Buy Lavandula (lavender) Cas 8000-28-0
Lavandula (common name lavender) is a genus of 47 known species of perennial flowering plants in the sage family, Lamiaceae.[1] It is native to the Old World, primarily found across the drier, warmer regions of the Mediterranean, with an affinity for maritime breezes.[2]
Lavender is found on the Iberian Peninsula and around the entirety of the Mediterranean coastline (including the Adriatic coast, the Balkans, the Levant, and coastal North Africa), in parts of Eastern and Southern Africa and the Middle East, as well as in South Asia and on the Indian subcontinent.[3]
Many members of the genus are cultivated extensively in temperate climates as ornamental plants for garden and landscape use, for use as culinary herbs, and also commercially for the extraction of essential oils.[4] Lavender is used in traditional medicine and as an ingredient in cosmetics.
Description

The genus includes annual or short-lived herbaceous perennial plants and shrub-like perennials, subshrubs or small shrubs.[5]
Leaf shape is diverse across the genus. They are simple in some commonly cultivated species; in other species, they are pinnately toothed, or pinnate, sometimes multiple pinnate and dissected. In most species, the leaves are covered in fine hairs or indumentum, which normally contain essential oils.[5]
Flowers are contained in whorls, held on spikes rising above the foliage, with the spikes being branched in some species. Some species produce colored bracts at the tips of the inflorescences. The flowers may be blue, violet, or lilac in the wild species, occasionally blackish purple or yellowish. The sepal calyx is tubular.
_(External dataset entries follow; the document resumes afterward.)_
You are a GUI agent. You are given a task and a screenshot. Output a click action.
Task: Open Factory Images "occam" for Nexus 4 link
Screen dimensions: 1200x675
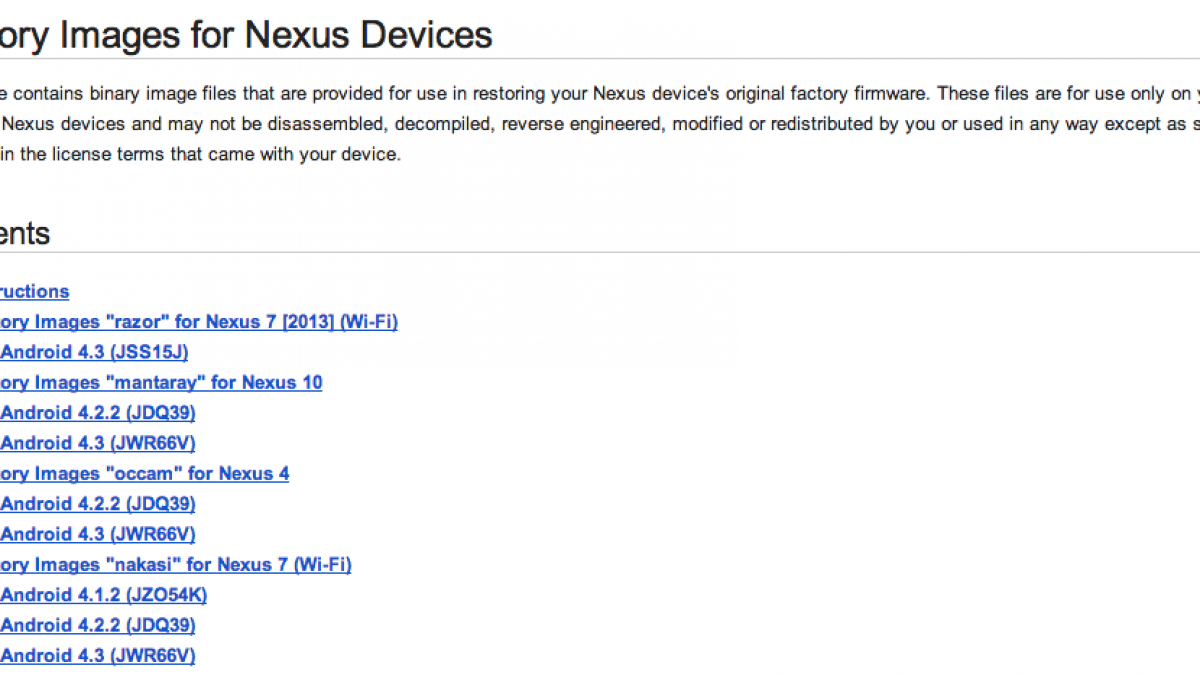click(x=145, y=474)
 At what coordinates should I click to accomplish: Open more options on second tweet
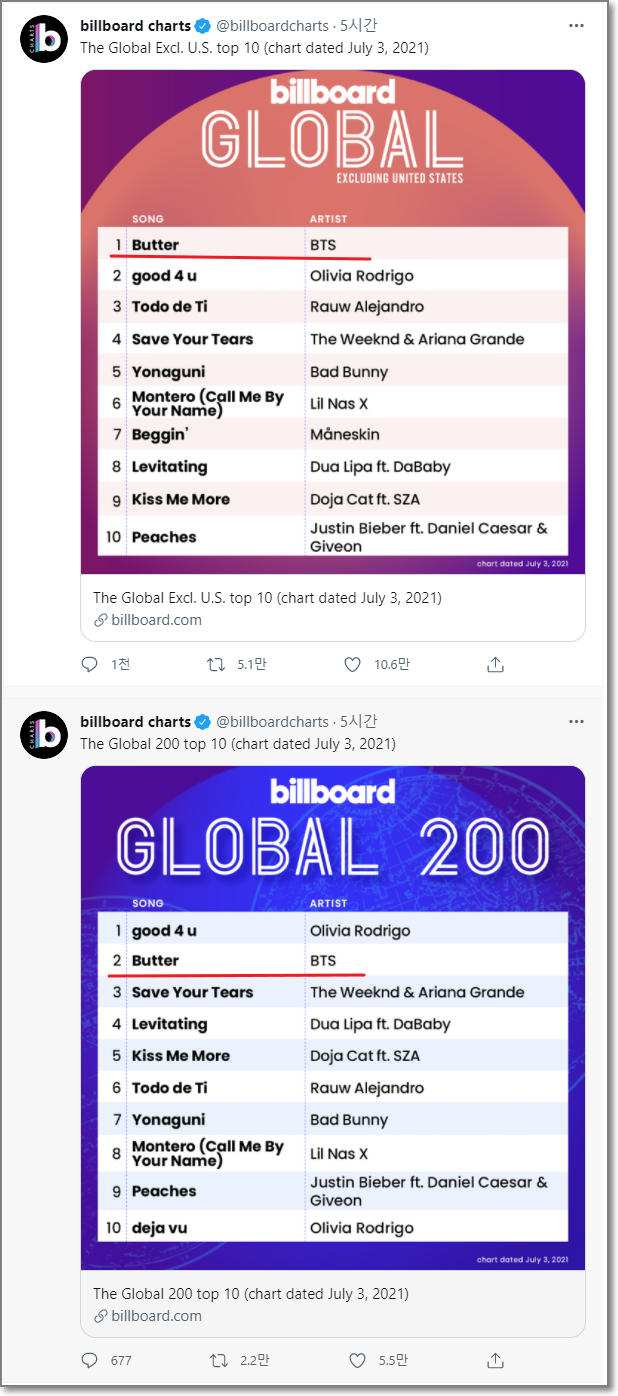(576, 722)
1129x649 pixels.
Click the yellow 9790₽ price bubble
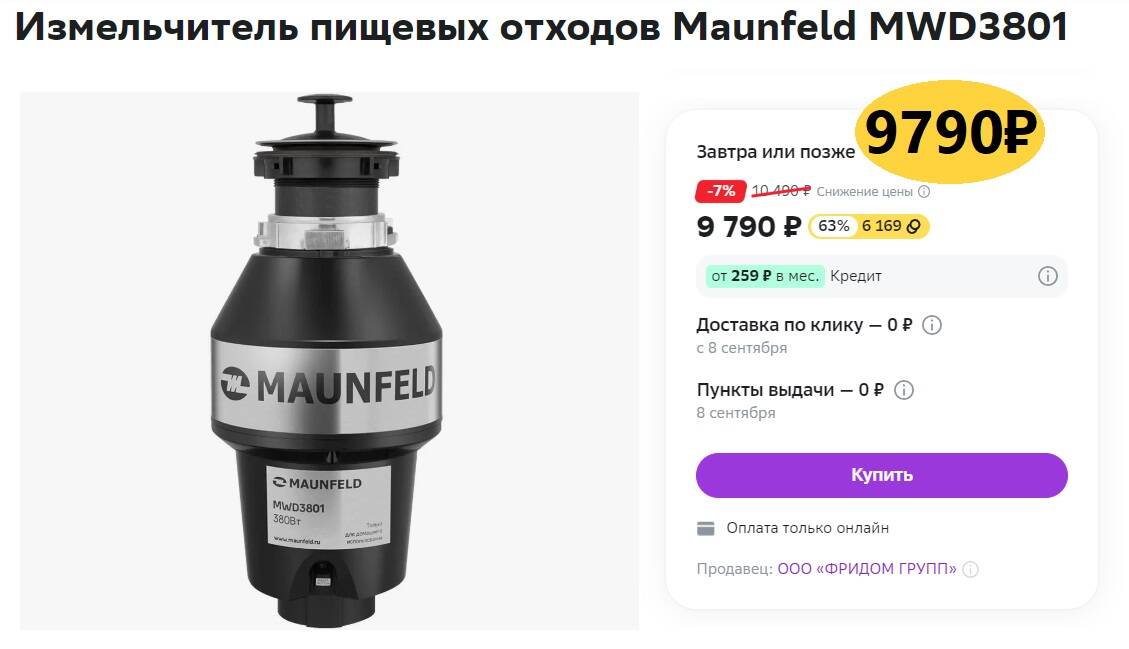click(949, 133)
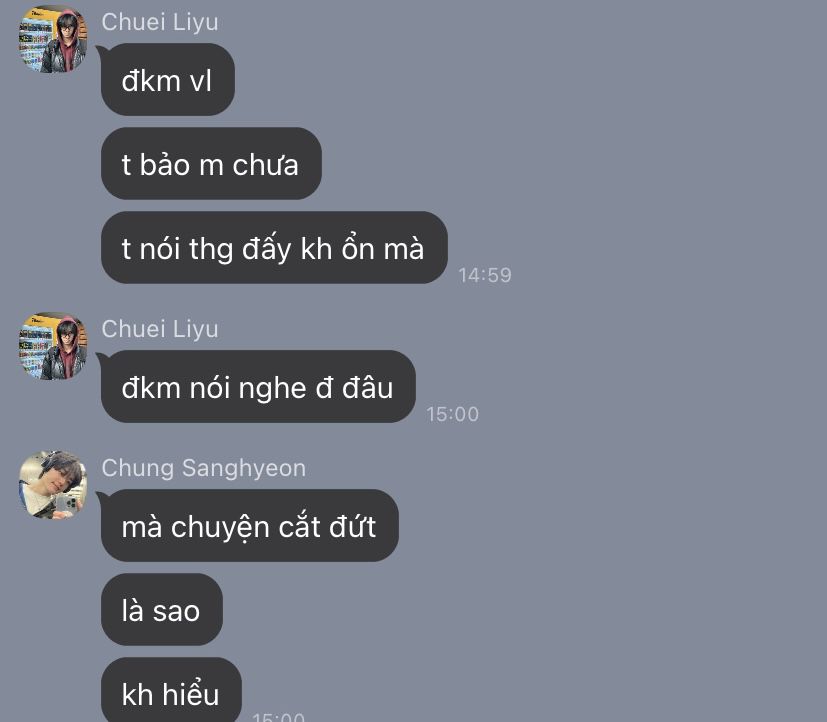Select the 't bảo m chưa' message

(211, 163)
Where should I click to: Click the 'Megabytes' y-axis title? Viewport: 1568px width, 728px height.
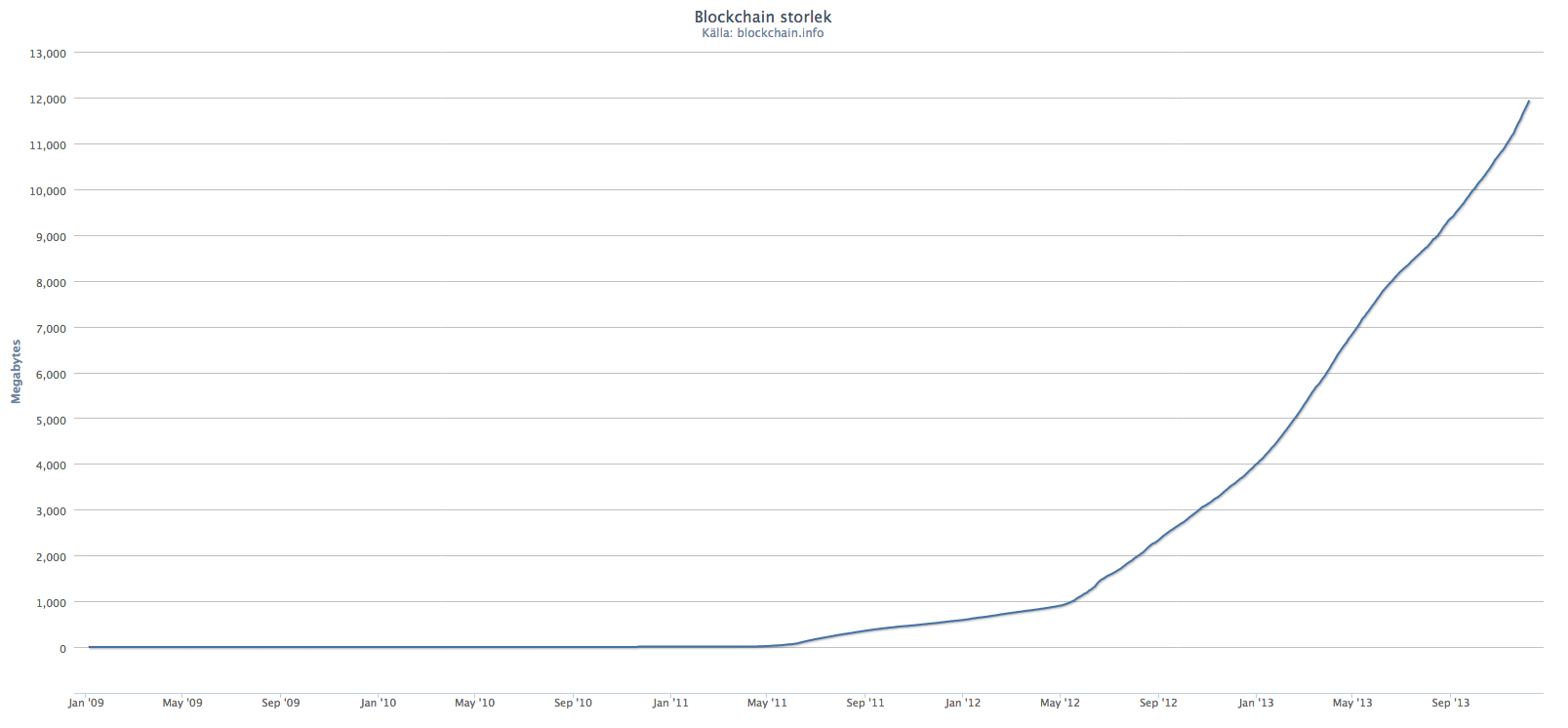click(16, 372)
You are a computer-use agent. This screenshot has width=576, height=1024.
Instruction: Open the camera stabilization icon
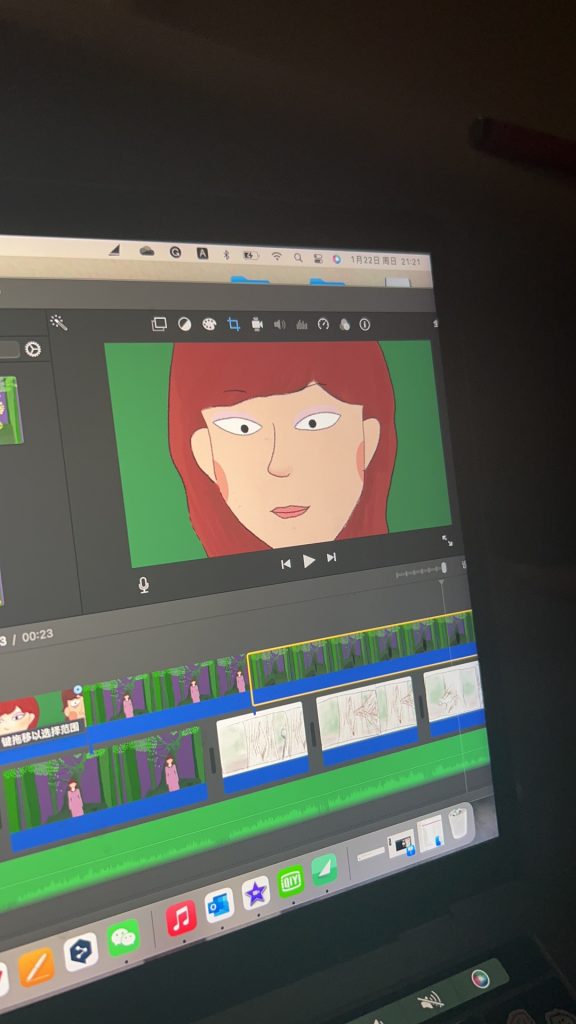coord(257,324)
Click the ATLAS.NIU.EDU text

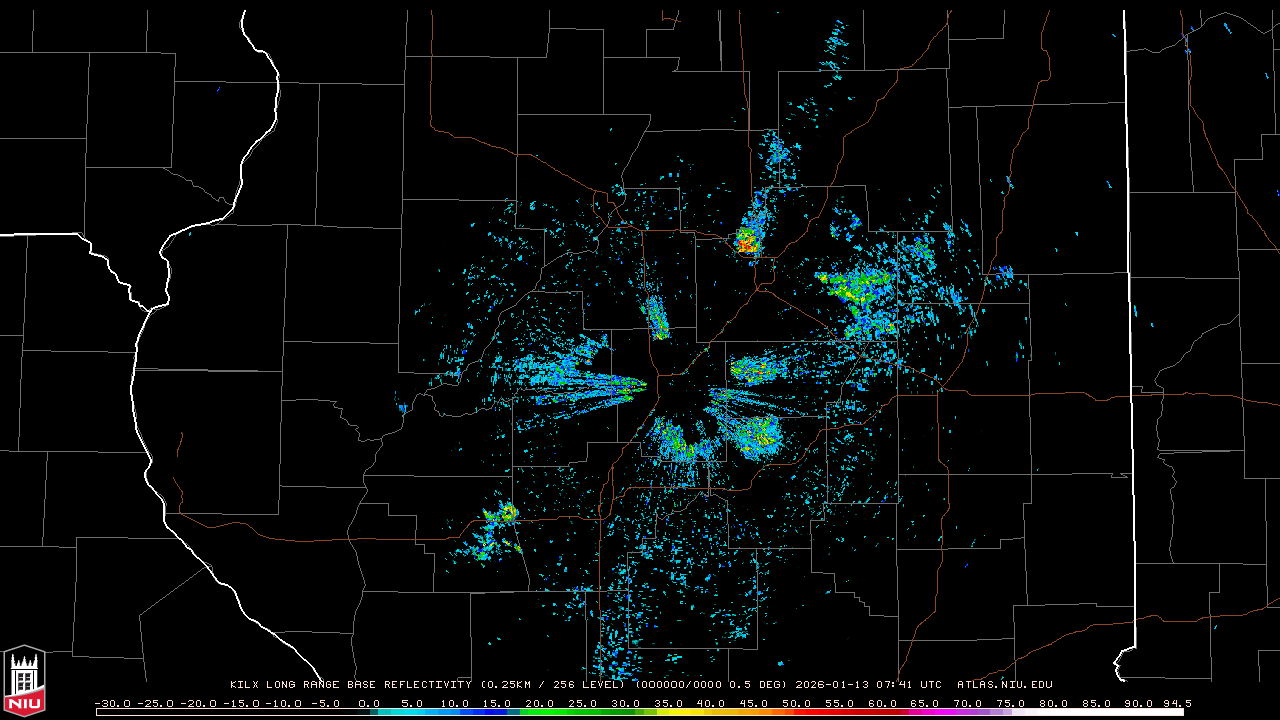point(1004,685)
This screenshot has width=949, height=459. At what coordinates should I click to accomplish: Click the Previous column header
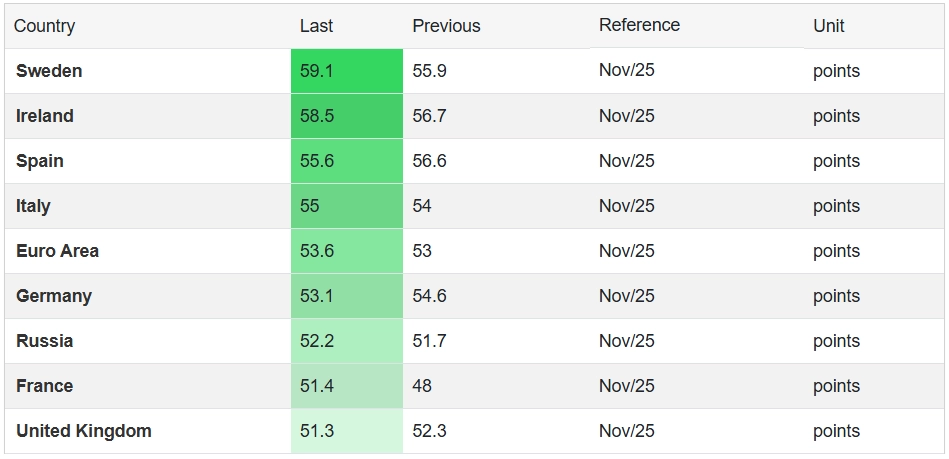446,26
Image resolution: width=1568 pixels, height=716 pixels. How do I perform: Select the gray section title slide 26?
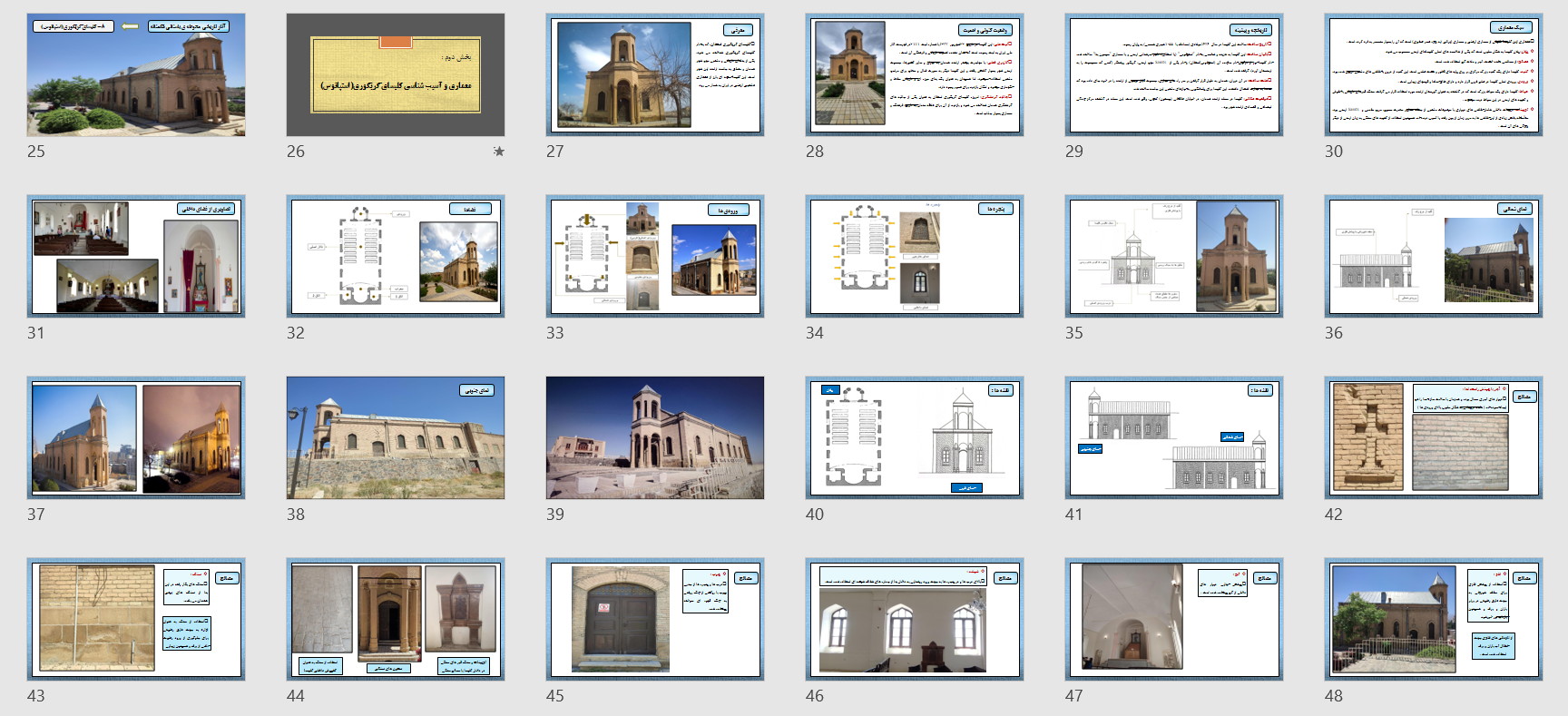click(396, 75)
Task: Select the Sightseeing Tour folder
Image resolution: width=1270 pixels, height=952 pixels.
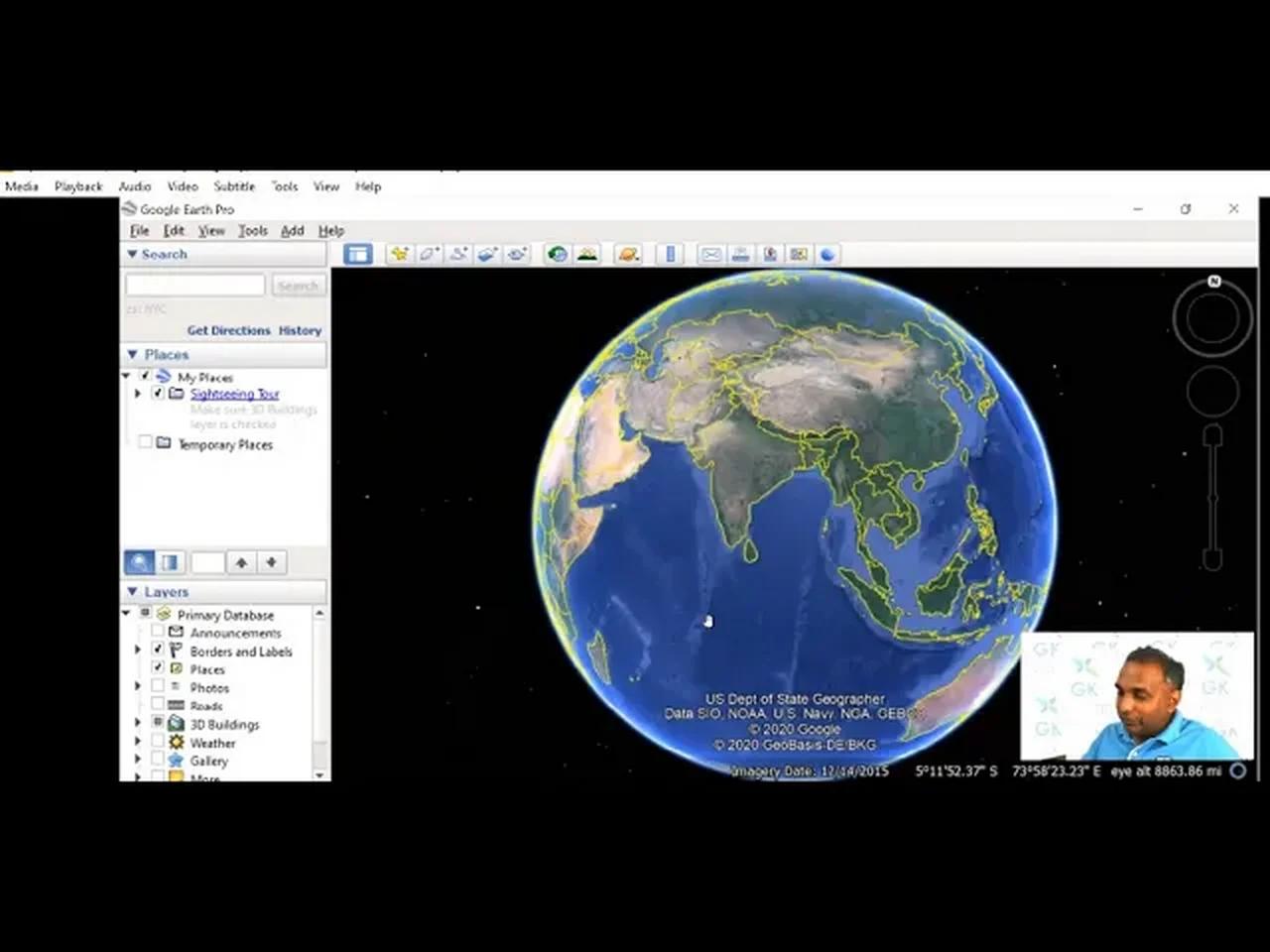Action: click(234, 394)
The corolla is also tubular, usually with five lobes (the upper lip often cleft, and the lower lip has two clefts).[6]
Phytochemicals
Around 93 individual phytochemicals have been identified in lavender oil, including major contents of linalyl acetate (30–55%), linalool (20–35%), tannins (5–10%), and caryophyllene (8%), with lesser amounts of sesquiterpenoids, perillyl alcohols, esters, oxides, ketones, cineole, camphor, beta-ocimene, limonene, caproic acid, and caryophyllene oxide.[7][8][9] The relative amounts of these compounds vary considerably among lavender species.[7]